**PROVIDED PASSAGE**.
*** Block opens ***

For example, Martin Luther King would wear fake glasses because he thought it would change his persona. When he put them on, he said he walked and talked different. Or different athletes, I think he talked about Shaquille O’Neil. In the hardest games, Shaquille would put himself in the Jason mindset of best thriller movie where he was just impenetrable, unstoppable.

For me, that’s a toolset. I use it in some ways too, you get into certain predicaments and you might turn and say, maybe a mentor or someone you know, how would they solve this problem?

Fred Diamond: We have an interesting question here that’s coming from Nicholas and Nicholas is in the DC region. Nicholas says, “I started as a sales rep a year ago.” That must have been after the pandemic kicked in. It’s interesting, we have a whole bunch of SDR and BDR type people, I know you manage inside sales as well, who’ve started after the pandemic kicked in.

They never have been to the office, they started from their house, they’re probably still working from their apartment or their parent’s basement or whatever it might be. His question is, what are Greg’s advice for me?

*** Block closes ***

**TASKS TO COMPLETE**.
1: Return the part of the interview excerpt that opens with the words containing "For me, that’s" and closes with "started after the pandemic kicked in.".
2: According to the interview excerpt, why would Martin Luther King wear fake glasses?
The records come from a separate source, unrelated to the interview excerpt.

**STORED DATA**.
*** Block opens ***

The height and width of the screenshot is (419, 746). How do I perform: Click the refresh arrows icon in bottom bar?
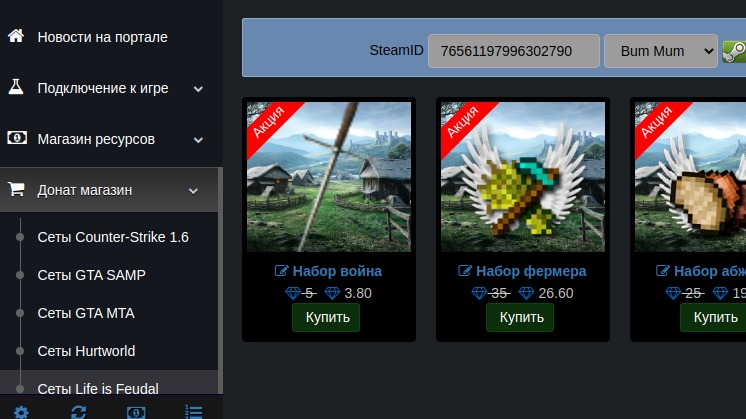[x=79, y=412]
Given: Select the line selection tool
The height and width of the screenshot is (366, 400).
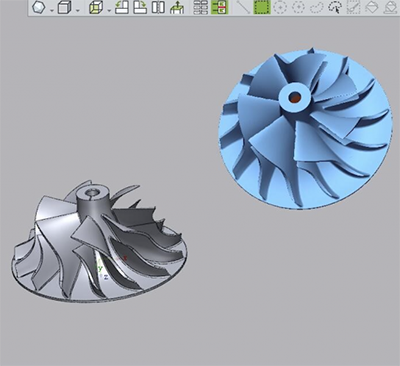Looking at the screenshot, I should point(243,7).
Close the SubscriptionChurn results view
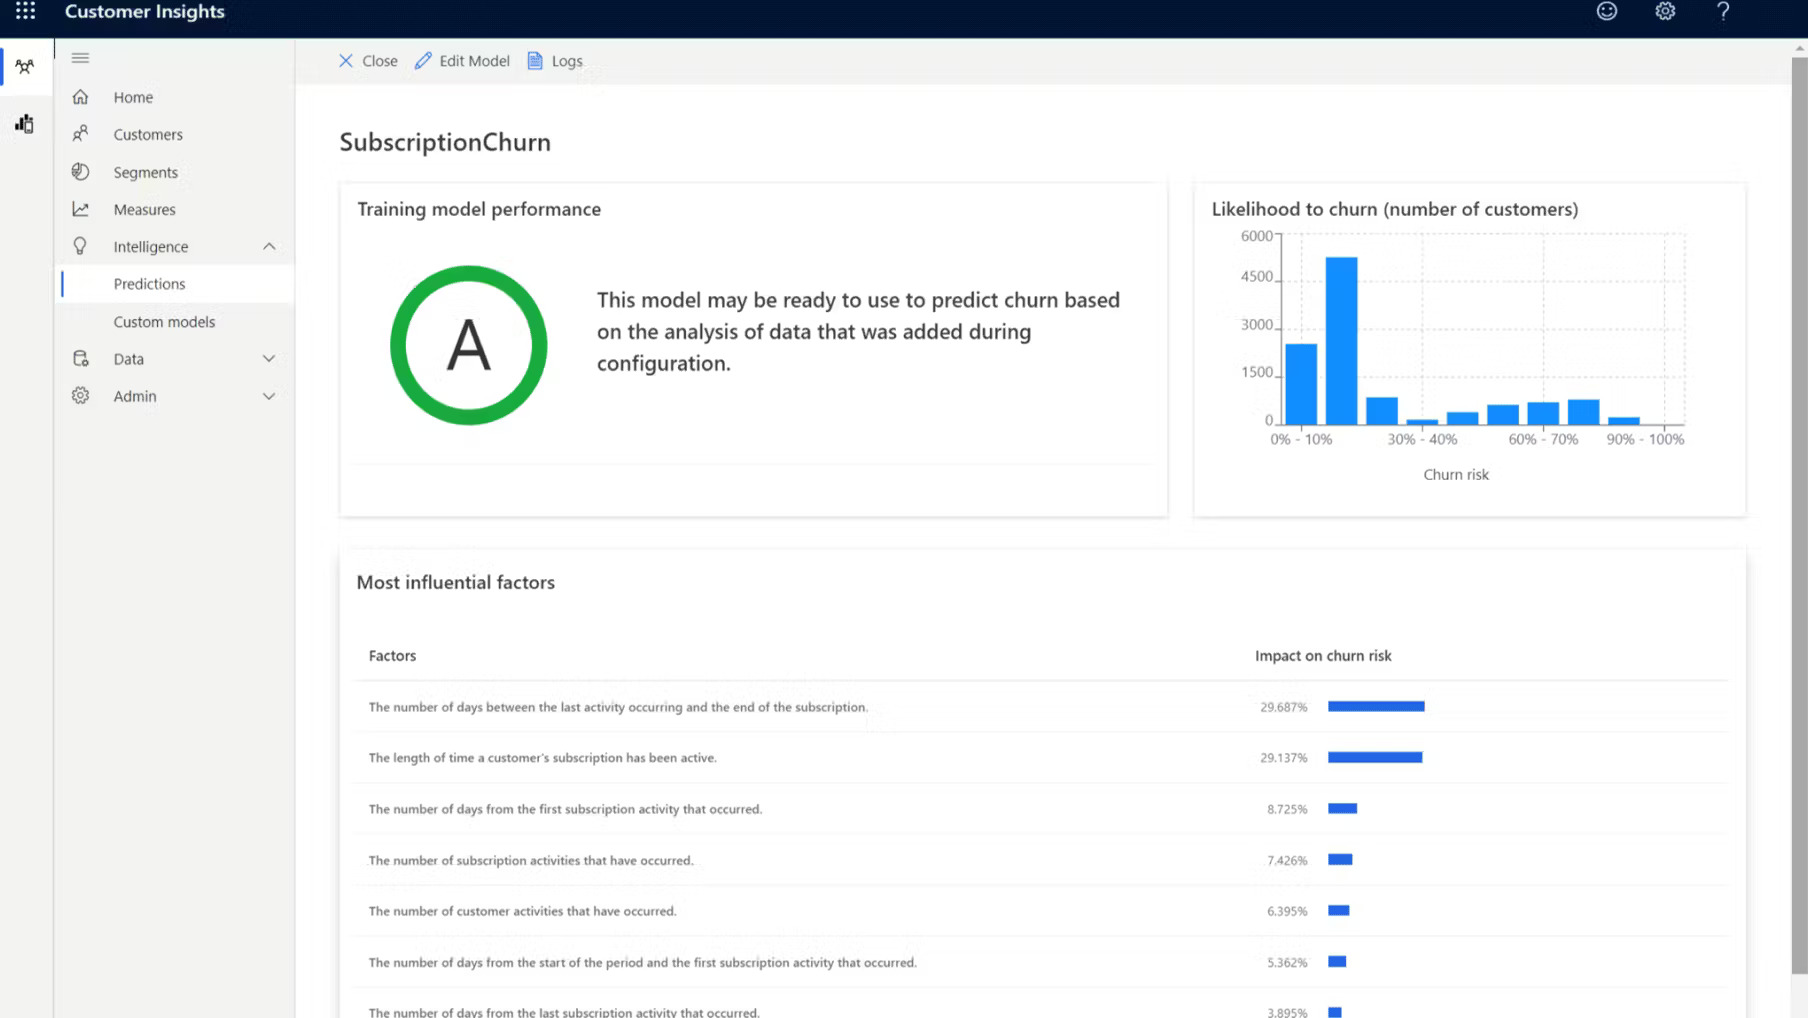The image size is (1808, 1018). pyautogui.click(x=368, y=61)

*** Block closes ***

**SOLUTIONS TO THE TASKS**.
1:
For me, that’s a toolset. I use it in some ways too, you get into certain predicaments and you might turn and say, maybe a mentor or someone you know, how would they solve this problem?

Fred Diamond: We have an interesting question here that’s coming from Nicholas and Nicholas is in the DC region. Nicholas says, “I started as a sales rep a year ago.” That must have been after the pandemic kicked in. It’s interesting, we have a whole bunch of SDR and BDR type people, I know you manage inside sales as well, who’ve started after the pandemic kicked in.

2: He thought the glasses would change his persona.